- **Given instruction**:
Reproduce each of the items below word for word, leaving out the pictures.

#### Task material ####

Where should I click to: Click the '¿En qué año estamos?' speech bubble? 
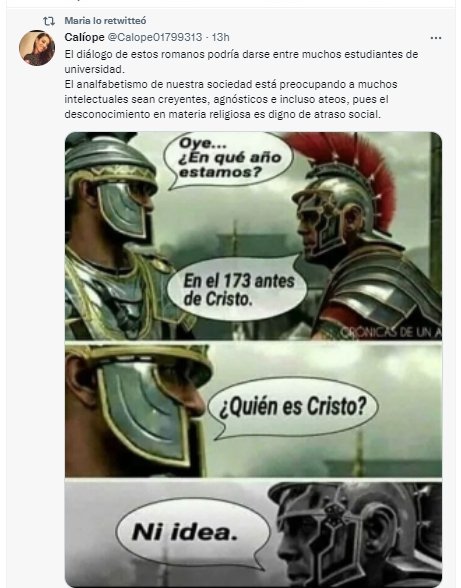tap(228, 160)
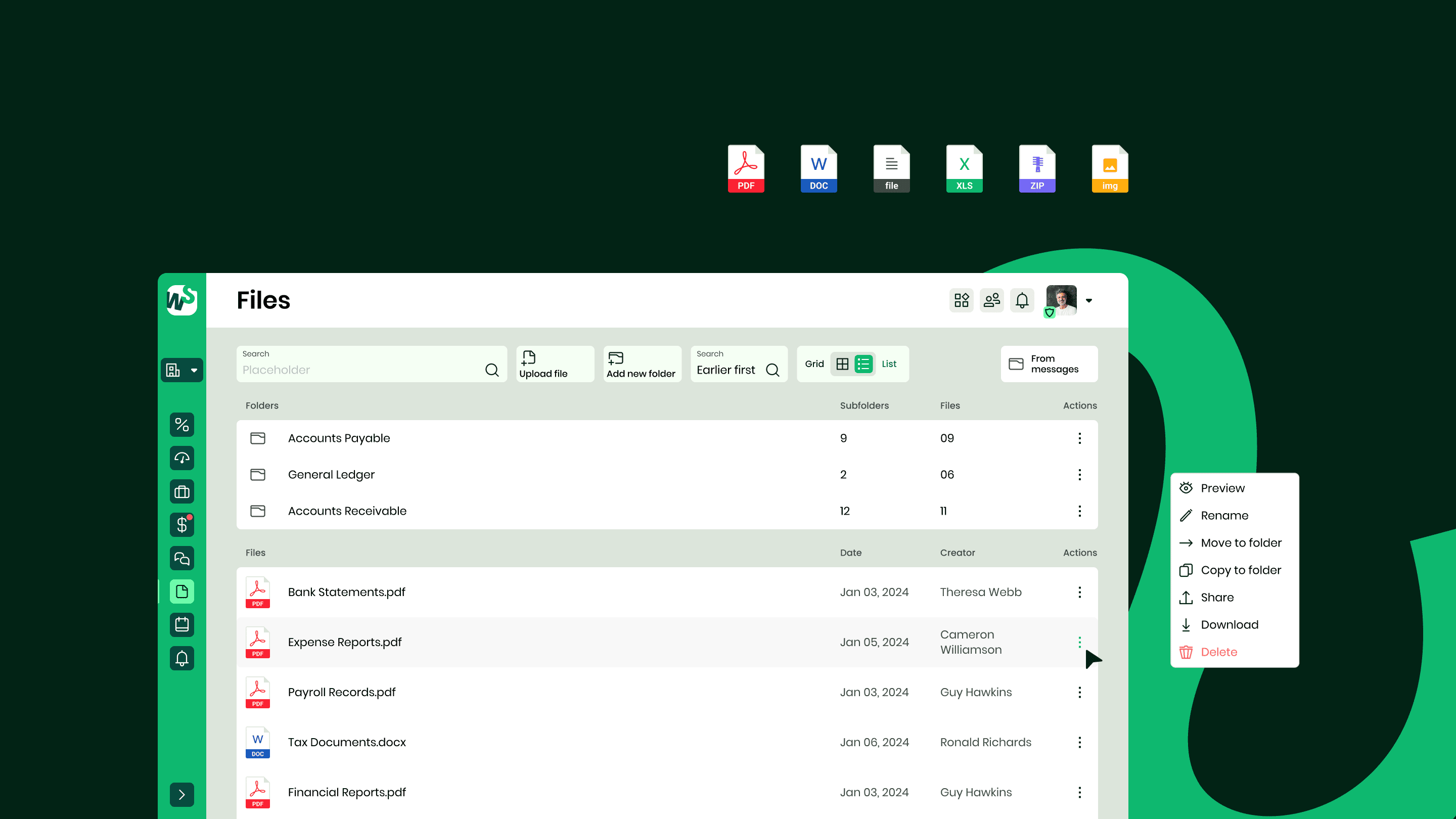Open the dollar billing sidebar icon
This screenshot has width=1456, height=819.
pos(181,525)
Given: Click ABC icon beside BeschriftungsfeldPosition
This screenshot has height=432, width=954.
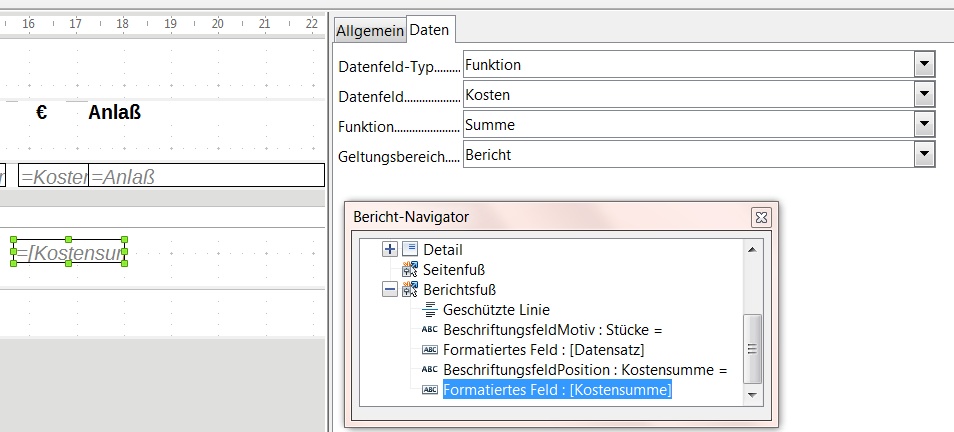Looking at the screenshot, I should (430, 369).
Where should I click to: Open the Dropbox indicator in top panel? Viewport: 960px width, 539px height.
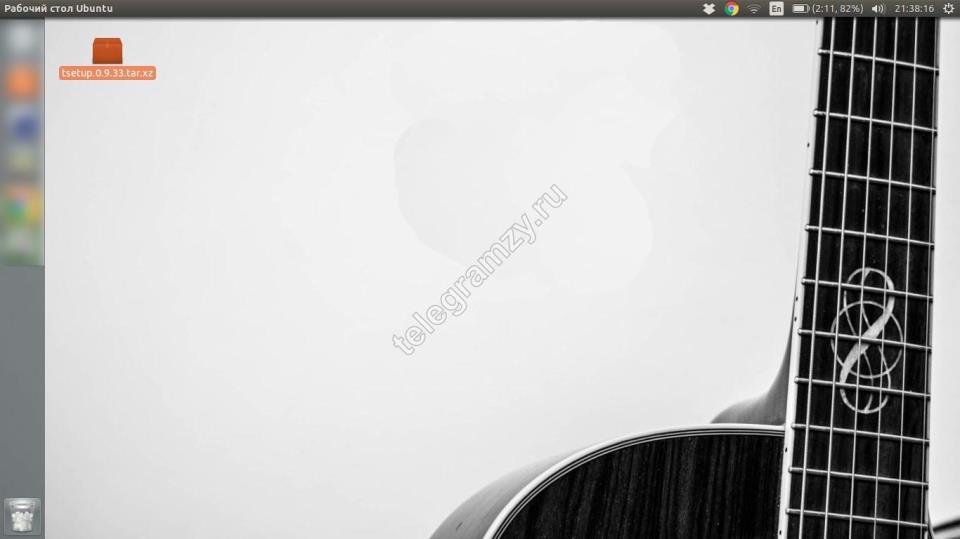pyautogui.click(x=709, y=9)
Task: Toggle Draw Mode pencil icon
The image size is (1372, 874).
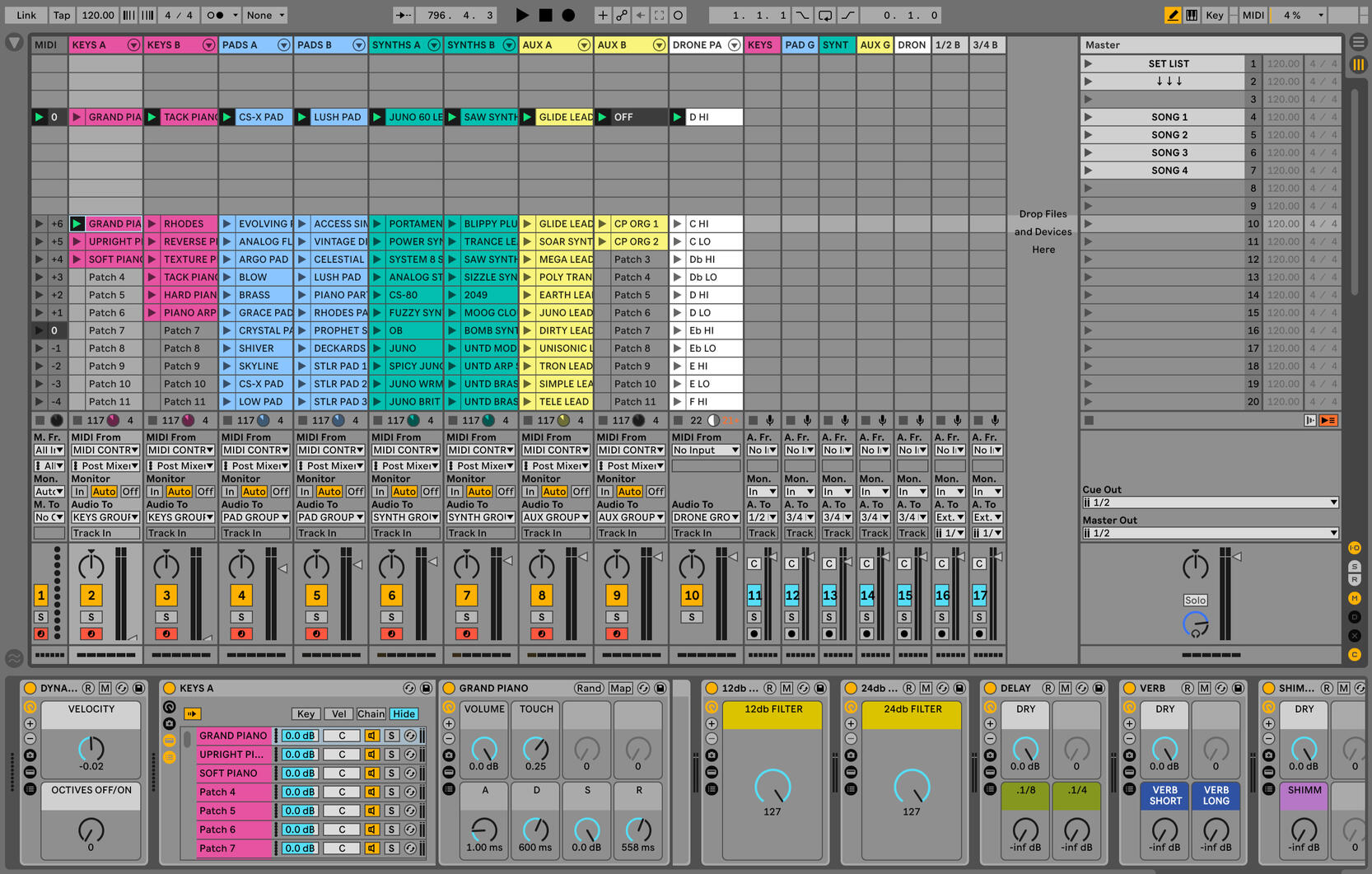Action: [x=1173, y=15]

####

- **Task response**:
Where should I click to: Click the '¿En qué año estamos?' speech bubble? 
tap(228, 160)
Open the dollar billing sidebar icon
This screenshot has width=1456, height=819.
pos(181,525)
Given: Click ABC icon beside BeschriftungsfeldPosition
This screenshot has height=432, width=954.
Looking at the screenshot, I should (430, 369).
Where should I click to: Open the Dropbox indicator in top panel? Viewport: 960px width, 539px height.
pyautogui.click(x=709, y=9)
Task: Toggle Draw Mode pencil icon
The image size is (1372, 874).
Action: [x=1173, y=15]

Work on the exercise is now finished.